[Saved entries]
BEGIN

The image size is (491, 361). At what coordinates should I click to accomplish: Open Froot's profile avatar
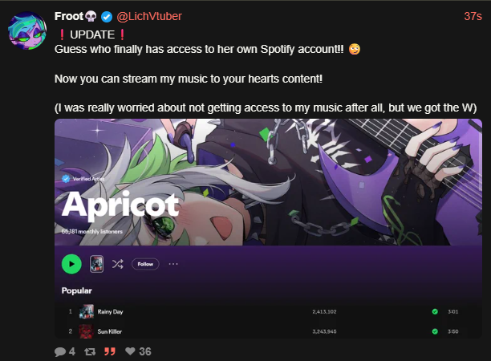(27, 30)
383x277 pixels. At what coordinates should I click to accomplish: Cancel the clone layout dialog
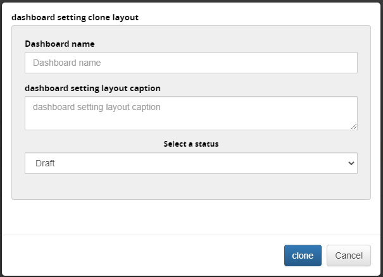pos(348,255)
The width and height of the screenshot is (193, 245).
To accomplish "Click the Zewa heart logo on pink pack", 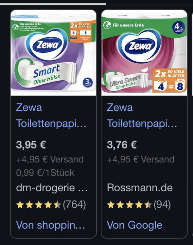I will pyautogui.click(x=139, y=46).
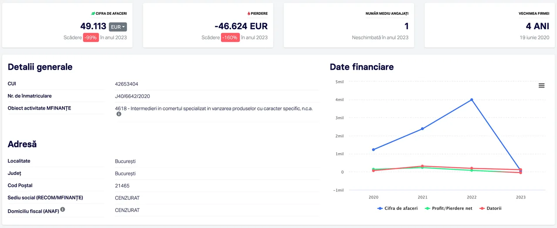Click the 4618 activity code description
This screenshot has width=557, height=228.
[214, 108]
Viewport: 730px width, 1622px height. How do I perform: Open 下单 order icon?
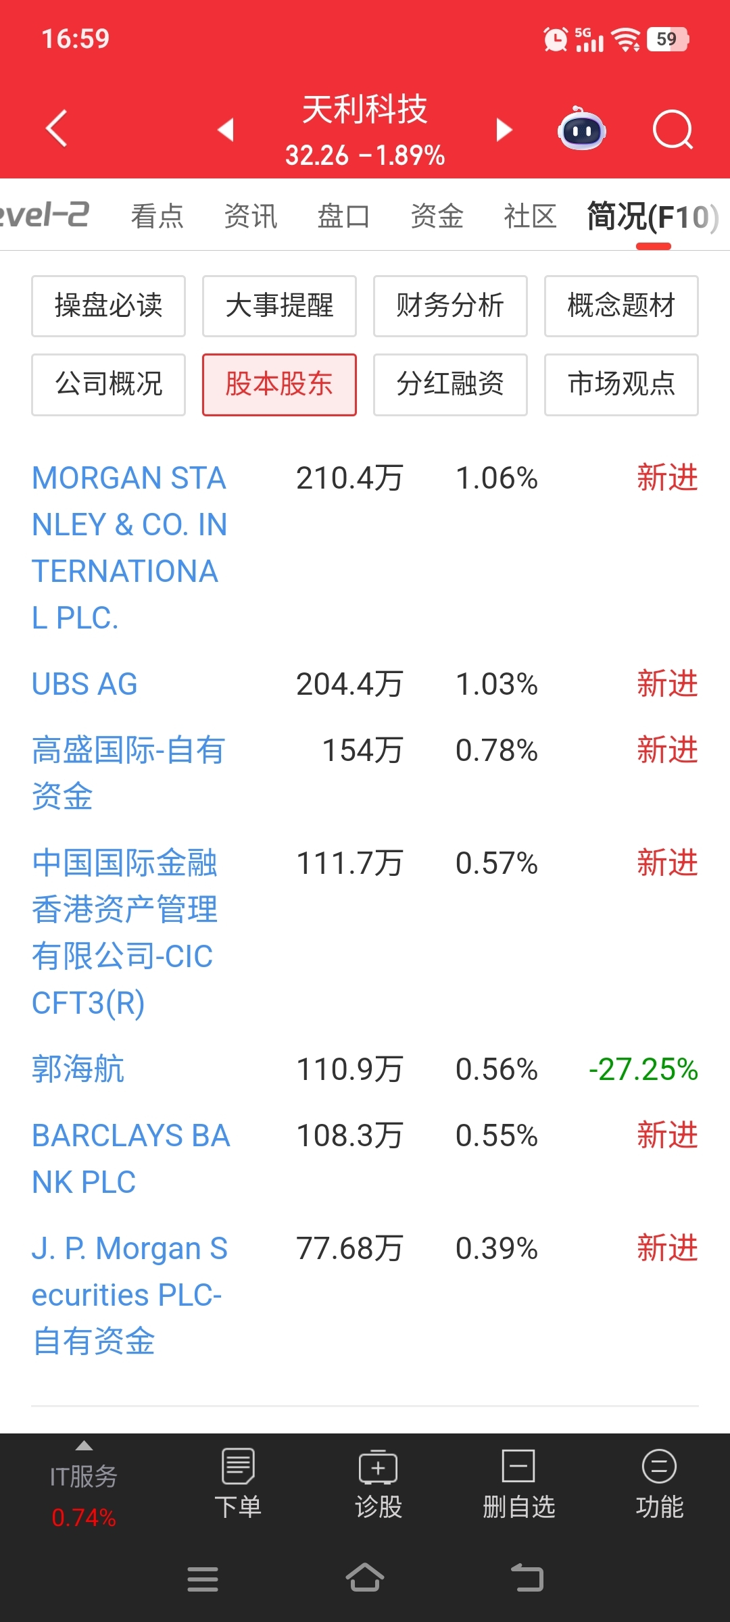[238, 1484]
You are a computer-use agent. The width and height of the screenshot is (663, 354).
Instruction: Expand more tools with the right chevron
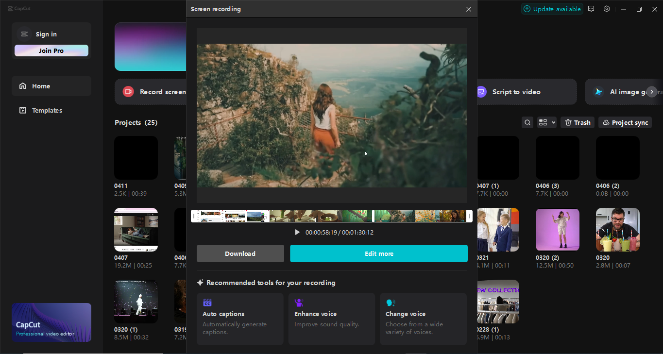(651, 91)
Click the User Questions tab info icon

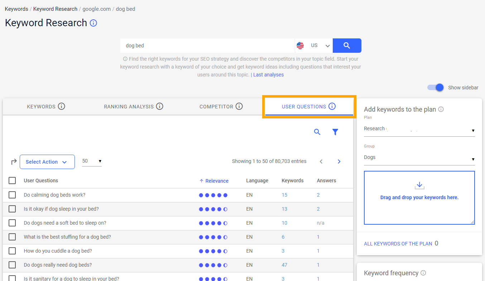tap(332, 106)
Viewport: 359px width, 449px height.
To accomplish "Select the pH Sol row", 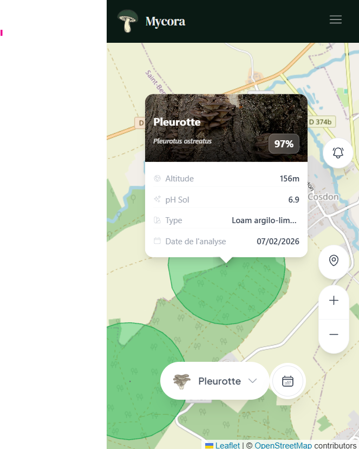I will pyautogui.click(x=226, y=200).
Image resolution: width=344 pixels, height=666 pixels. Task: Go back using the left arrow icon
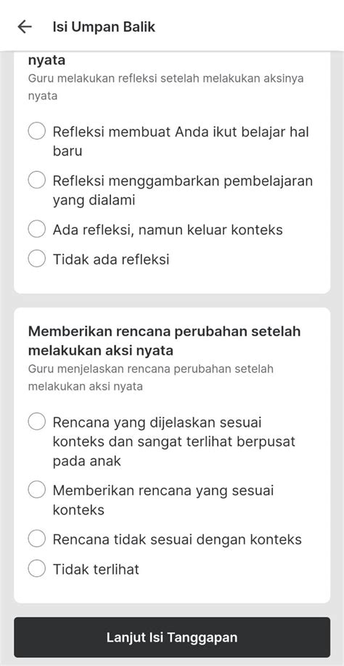tap(25, 27)
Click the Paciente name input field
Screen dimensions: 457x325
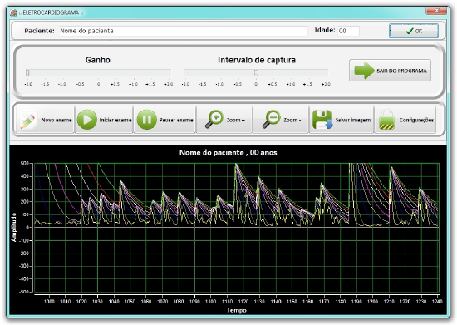[x=184, y=31]
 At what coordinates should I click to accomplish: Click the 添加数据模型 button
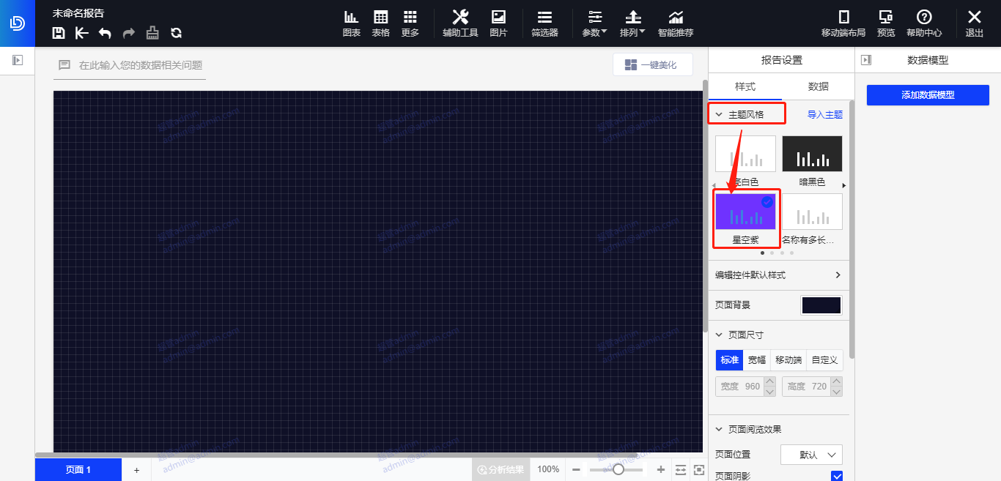[x=928, y=95]
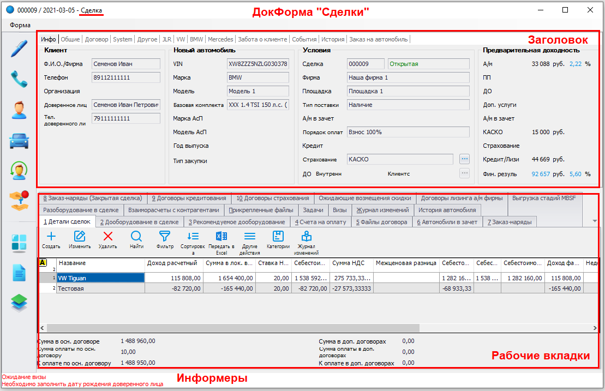Click the ellipsis button next to КАСКО
This screenshot has width=605, height=391.
pos(464,159)
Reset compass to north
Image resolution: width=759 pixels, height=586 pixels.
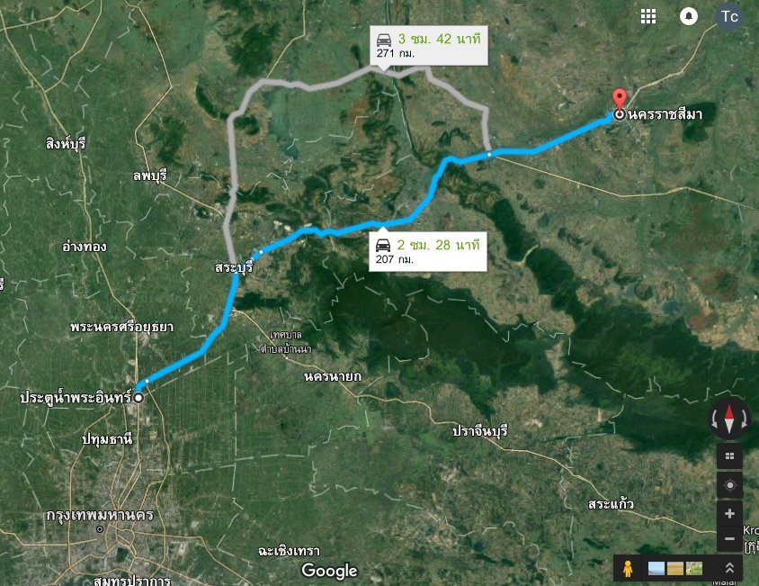click(729, 419)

END

What this task involves
Would you write out exactly the lines of the data from the one holding "Click the Paciente name input field" to the final line, both included, with pictures left out?

Task answer
Click the Paciente name input field
Screen dimensions: 457x325
[x=184, y=31]
 At what coordinates should I click to accomplish: Click the 添加数据模型 button
[x=928, y=95]
Click the ellipsis button next to КАСКО
This screenshot has width=605, height=391.
pos(464,159)
Reset compass to north
Image resolution: width=759 pixels, height=586 pixels.
click(729, 419)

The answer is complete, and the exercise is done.